PAGE TEXT:
Thanks in advance for the help!
Nick Shulman responded:  2020-05-12
Can you send us your spectral library "20200429_Neat_Plasma_HPRP_DDA_SL_MSFragger.blib"? It was not included in the set of files that you uploaded.

In general, it is best to use the Skyline menu item "File > Share" to create a .zip file containing your Skyline document and its supporting files including extracted chromatograms and spectral libraries.
-- Nick
Max McCabe responded:  2020-05-12
Sorry for the issue, I have reuploaded the full zip as recommended with the title "Scaffold Support Upload II"


Nick Shulman responded:  2020-05-12


What information do you have about how many of your peptides should be detectable in these files?

When I go to:
Refine > Reintegrate > Edit Current
I get the attached picture.

It is true that the scores for the majority of your targets overlaps with the decoy scores, but there is a definite population of peptides that got scores that were much better than any decoys.

If you want to examine which peptides got the best scores, you should tell Skyline to reintegrate using your trained model. You do this by going to:
Refine > Reintegrate > OK.

Then, you can use the "Detection Q Value" to find the peptides with the lowest Q Values.
300 of your peptides had a Q value in at least one replicate that was below 1%.
100 of your peptides had a Q value below 1% across all of the replicates.
(The next version of Skyline will have more features for filtering on q-values, but for now you have to use the Pivot Editor. )

How many peptides did you expect to be able to find in this data?
-- Nick

Max McCabe responded:  2020-05-13

That is also what I'm seeing when I run the scoring model and look at identified peptides. I expect that far more peptides should be able to be identified from this data, as the same files when searched against a similarly generated SL in PEAKS result in ~5500 peptide IDs with ~4700 unique sequences across the 6 samples at a score cutoff well above what PEAKS considers to be 0% FDR to filter manually for what look like high quality spectral matches. Of note, if I import this same library directly from PEAKS and use it in the same Skyline template I have uploaded, I receive similar results to what I see with the MSFragger library.

Additionally, data generated with DDAPASEF on these same samples around the same time reveals multiple thousands of unique peptide IDs when processed with both PEAKS and MSFragger, making it seem strange that there would be such a reduction with DIA acquisition.

I can't see why there would be such a large difference between software packages so I still feel like there is something wrong with the way I have my Skyline document set up.

Thanks again for your assistance!

Nick Shulman responded:  2020-05-13

Can you send us at least one of your raw data files?
We are thinking that maybe IMS filtering window is not centered on the actual ion mobility of your peptides.

When you have the raw data files you can click on the points along the chromatogram and Skyline will bring up the Full Spectrum viewer. You can see whether the ion mobility filter that Skyline is applying looks right.
-- Nick
Max McCabe responded:  2020-05-13

Sure, I have uploaded a zipped raw file with the description "Skyline Support Plasma Raw File". I tried taking a look myself but I'm unsure if the filter looks wrong or if I'm just not familiar with the interface.

Brian Pratt responded:  2020-05-13
Hi Max,

I had a look and it does seem like the CCS values aren't a great fit (see attached screen shot). Do you know how they were derived? We saw a lot of slightly-off CCS values when other software packages were first adopting timsTOF, I wonder if you just need to update something in your pipeline.


Brian Pratt
Max McCabe responded:  2020-05-14

Looking through the data now it does seem like that is the problem for a pretty significant subset of the peptides! I'm not sure where the IM filtering windows were derived, is this a problem that is likely to have occurred during library generation? Or could it be an acquisition problem that is causing Skyline to choose the wrong filtering window? I am loading raw .d files directly so there is nothing upstream on that end.

Thanks again!

Brian Pratt responded:  2020-05-14
Hi Max,

When I say upstream I mean what kind of search results did you feed to Skyline for library generation?

INFORMATION PROVIDED:
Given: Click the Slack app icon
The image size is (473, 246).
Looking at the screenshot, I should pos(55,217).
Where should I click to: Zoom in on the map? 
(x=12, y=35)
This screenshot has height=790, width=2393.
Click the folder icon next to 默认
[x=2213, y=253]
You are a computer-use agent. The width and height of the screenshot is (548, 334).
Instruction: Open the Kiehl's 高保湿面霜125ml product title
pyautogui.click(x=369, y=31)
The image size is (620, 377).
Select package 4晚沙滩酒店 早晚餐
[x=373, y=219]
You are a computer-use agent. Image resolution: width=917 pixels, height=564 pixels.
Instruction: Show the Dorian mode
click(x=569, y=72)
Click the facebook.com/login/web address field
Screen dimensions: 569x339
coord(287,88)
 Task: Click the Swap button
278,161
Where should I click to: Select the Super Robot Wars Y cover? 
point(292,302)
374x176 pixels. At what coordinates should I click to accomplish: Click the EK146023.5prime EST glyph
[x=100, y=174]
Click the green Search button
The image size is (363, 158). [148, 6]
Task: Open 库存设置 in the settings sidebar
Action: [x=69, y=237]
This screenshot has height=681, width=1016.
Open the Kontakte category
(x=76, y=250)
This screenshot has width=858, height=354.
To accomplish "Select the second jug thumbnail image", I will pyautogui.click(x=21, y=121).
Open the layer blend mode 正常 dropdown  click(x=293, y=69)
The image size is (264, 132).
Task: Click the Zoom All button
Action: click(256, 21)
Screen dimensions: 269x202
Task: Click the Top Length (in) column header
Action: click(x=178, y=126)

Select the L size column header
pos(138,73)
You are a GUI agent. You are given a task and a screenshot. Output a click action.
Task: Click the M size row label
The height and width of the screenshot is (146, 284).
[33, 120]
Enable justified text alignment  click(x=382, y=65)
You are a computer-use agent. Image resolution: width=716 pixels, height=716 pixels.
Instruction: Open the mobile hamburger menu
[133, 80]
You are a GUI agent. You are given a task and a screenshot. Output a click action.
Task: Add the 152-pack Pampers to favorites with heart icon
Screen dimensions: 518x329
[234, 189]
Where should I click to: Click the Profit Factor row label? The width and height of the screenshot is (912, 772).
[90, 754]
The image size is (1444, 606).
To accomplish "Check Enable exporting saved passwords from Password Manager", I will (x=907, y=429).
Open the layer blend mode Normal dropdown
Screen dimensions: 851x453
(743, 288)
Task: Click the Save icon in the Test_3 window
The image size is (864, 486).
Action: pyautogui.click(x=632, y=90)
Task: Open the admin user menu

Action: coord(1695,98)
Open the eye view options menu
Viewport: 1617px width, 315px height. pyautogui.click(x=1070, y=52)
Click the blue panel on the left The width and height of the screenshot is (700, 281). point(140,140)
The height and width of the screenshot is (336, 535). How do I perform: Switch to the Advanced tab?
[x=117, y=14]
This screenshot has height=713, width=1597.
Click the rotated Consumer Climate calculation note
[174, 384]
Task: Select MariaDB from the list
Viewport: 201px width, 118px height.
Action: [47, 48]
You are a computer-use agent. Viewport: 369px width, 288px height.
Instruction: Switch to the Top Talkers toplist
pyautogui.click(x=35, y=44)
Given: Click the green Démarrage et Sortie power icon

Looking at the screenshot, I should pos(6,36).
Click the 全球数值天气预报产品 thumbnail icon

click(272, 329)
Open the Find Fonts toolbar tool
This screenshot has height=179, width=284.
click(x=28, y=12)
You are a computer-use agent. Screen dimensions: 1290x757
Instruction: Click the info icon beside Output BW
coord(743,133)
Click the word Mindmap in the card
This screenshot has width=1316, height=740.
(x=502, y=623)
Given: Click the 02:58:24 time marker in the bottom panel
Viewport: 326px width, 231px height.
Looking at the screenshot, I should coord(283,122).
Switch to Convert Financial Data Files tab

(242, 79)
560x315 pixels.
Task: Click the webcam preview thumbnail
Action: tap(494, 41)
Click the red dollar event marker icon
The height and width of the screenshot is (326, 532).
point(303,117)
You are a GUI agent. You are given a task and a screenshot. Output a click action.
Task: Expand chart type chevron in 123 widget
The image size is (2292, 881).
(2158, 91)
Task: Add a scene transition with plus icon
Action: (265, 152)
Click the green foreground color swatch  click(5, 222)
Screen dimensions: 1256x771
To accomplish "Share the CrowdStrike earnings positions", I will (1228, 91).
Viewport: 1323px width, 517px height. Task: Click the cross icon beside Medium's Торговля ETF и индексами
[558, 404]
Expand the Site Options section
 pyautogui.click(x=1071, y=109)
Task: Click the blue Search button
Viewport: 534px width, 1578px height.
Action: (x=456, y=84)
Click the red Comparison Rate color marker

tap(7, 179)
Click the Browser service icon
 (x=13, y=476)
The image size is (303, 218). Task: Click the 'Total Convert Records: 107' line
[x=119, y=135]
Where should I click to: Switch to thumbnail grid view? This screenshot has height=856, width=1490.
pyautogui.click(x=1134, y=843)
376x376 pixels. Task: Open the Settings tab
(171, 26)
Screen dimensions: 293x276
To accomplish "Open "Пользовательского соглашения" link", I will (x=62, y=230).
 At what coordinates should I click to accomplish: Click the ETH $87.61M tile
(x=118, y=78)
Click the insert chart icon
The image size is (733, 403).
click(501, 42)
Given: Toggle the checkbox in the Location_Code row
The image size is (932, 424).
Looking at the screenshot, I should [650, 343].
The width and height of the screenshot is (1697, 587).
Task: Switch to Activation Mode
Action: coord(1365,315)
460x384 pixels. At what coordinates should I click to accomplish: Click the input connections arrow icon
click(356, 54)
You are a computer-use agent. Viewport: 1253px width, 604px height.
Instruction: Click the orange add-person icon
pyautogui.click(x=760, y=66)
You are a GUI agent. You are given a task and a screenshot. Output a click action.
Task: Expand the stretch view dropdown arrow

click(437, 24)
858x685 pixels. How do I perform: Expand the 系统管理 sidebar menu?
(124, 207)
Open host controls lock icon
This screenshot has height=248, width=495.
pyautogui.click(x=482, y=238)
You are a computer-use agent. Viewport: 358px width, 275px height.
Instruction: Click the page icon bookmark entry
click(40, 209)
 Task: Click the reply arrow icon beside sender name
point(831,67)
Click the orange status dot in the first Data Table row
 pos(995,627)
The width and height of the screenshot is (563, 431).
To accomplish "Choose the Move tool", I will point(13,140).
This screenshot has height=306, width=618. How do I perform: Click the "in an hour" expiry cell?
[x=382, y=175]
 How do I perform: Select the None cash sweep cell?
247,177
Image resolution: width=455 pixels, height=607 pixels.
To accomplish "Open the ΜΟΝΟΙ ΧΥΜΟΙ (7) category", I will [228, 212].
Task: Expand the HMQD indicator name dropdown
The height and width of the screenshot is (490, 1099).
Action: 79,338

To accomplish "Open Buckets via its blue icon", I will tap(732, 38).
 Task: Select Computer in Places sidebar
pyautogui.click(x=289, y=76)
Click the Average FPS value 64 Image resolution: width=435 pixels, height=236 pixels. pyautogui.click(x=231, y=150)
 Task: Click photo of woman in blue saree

WORK ORDER:
In the Skyline forum thread, how many peptides had a Q value below 1% across all of the replicates?

ANSWER BOX:
100